*** Oefentekst ***
In deze zaak heeft de rechtbank Rotterdam op 20 oktober 2022 uitspraak gedaan in een vordering tot uitstel van de voorwaardelijke invrijheidstelling van een veroordeelde. De veroordeelde, die een gevangenisstraf van 16 jaren ondergaat, had recht op voorwaardelijke invrijheidstelling op 10 juli 2022, maar het Openbaar Ministerie diende op 9 juni 2022 een vordering in om deze invrijheidstelling geheel achterwege te laten. De rechtbank heeft de zaak op 6 oktober 2022 behandeld, waarbij de officier van justitie en de veroordeelde, bijgestaan door zijn raadsman, zijn gehoord. De raadsman heeft verzocht om aanhouding om deskundigen te horen en heeft betoogd dat de vordering afgewezen moet worden omdat niet is aangetoond dat de veroordeelde zich niet goed heeft gedragen.
De rechtbank heeft diverse adviezen van de reclassering en deskundigen in overweging genomen. De reclassering adviseerde een begeleid wonen traject, maar het NIFP stelde voor om de veroordeelde klinisch te behandelen. De rechtbank oordeelde dat, gezien de problematiek van de veroordeelde en zijn weigering om aan de behandeling mee te werken, uitstel van de voorwaardelijke invrijheidstelling noodzakelijk was. De rechtbank heeft de vordering van het Openbaar Ministerie tot uitstel met 720 dagen toegewezen, zodat er een nieuwe kans voor voorwaardelijke invrijheidstelling kan worden overwogen in de toekomst.
De rechtbank heeft de beslissing genomen in samenstelling van de voorzitter en twee rechters, en de griffier heeft de uitspraak vastgelegd. De rechtbank heeft het verzoek van de verdediging om aanhouding afgewezen, en benadrukt dat de gewijzigde wetgeving geen invloed heeft op de beoordeling door de psychiater.
***
Met hoeveel dagen is volgens de tekst over de uitspraak van de rechtbank Rotterdam de voorwaardelijke invrijheidstelling uitgesteld?
*** Verzameling records ***
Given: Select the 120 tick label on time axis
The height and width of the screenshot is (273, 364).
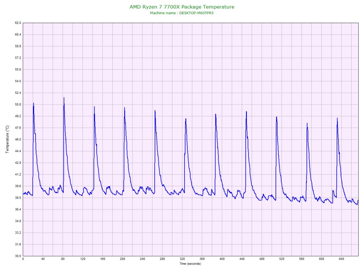Looking at the screenshot, I should pos(82,259).
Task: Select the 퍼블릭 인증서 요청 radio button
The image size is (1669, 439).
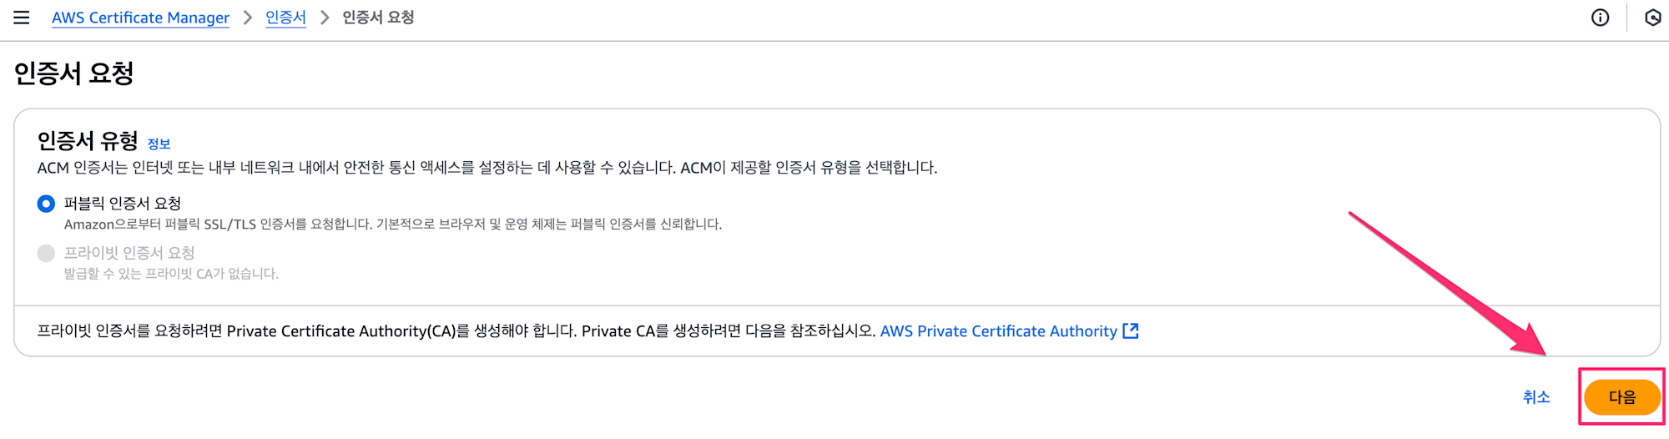Action: (x=46, y=204)
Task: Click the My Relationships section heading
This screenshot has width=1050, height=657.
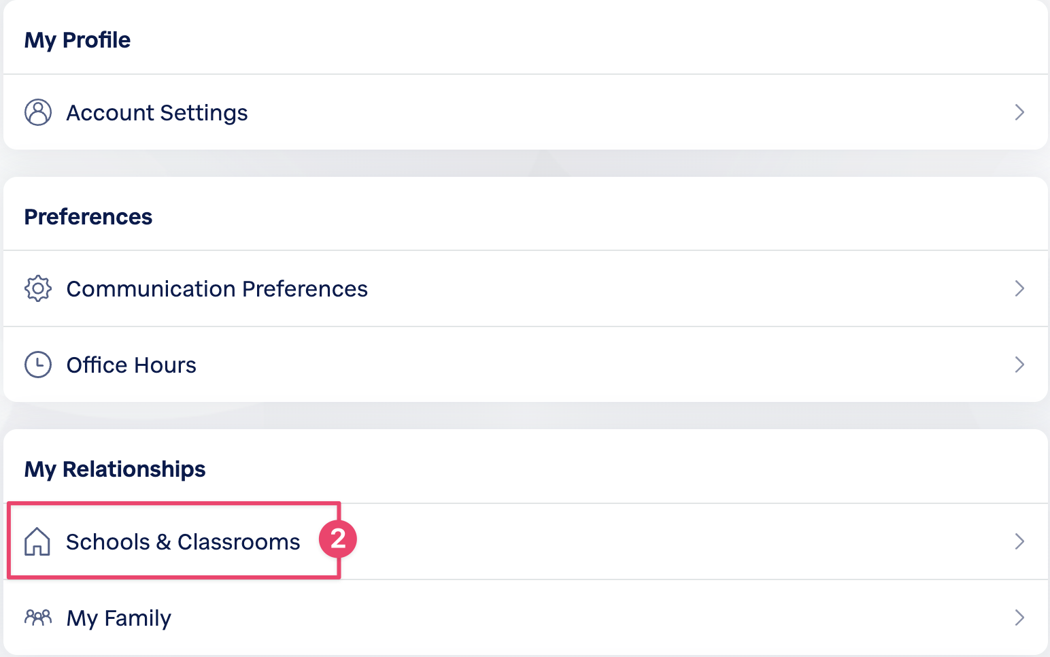Action: tap(115, 469)
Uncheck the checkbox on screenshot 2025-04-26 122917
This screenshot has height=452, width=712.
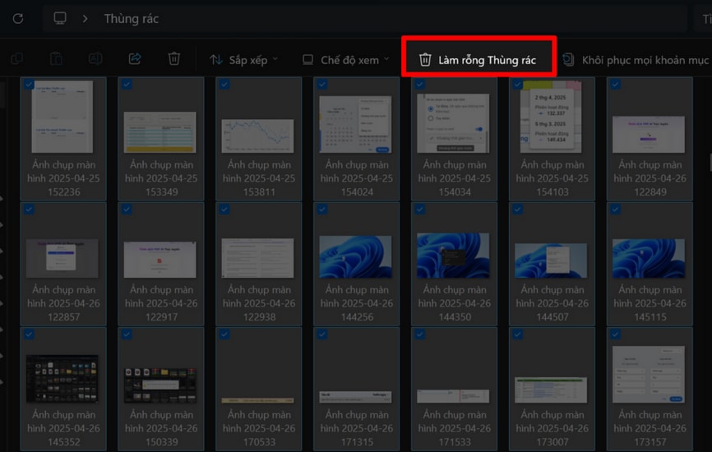click(127, 210)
***
◆ Uitgewerkte opgave
Met 720 dagen.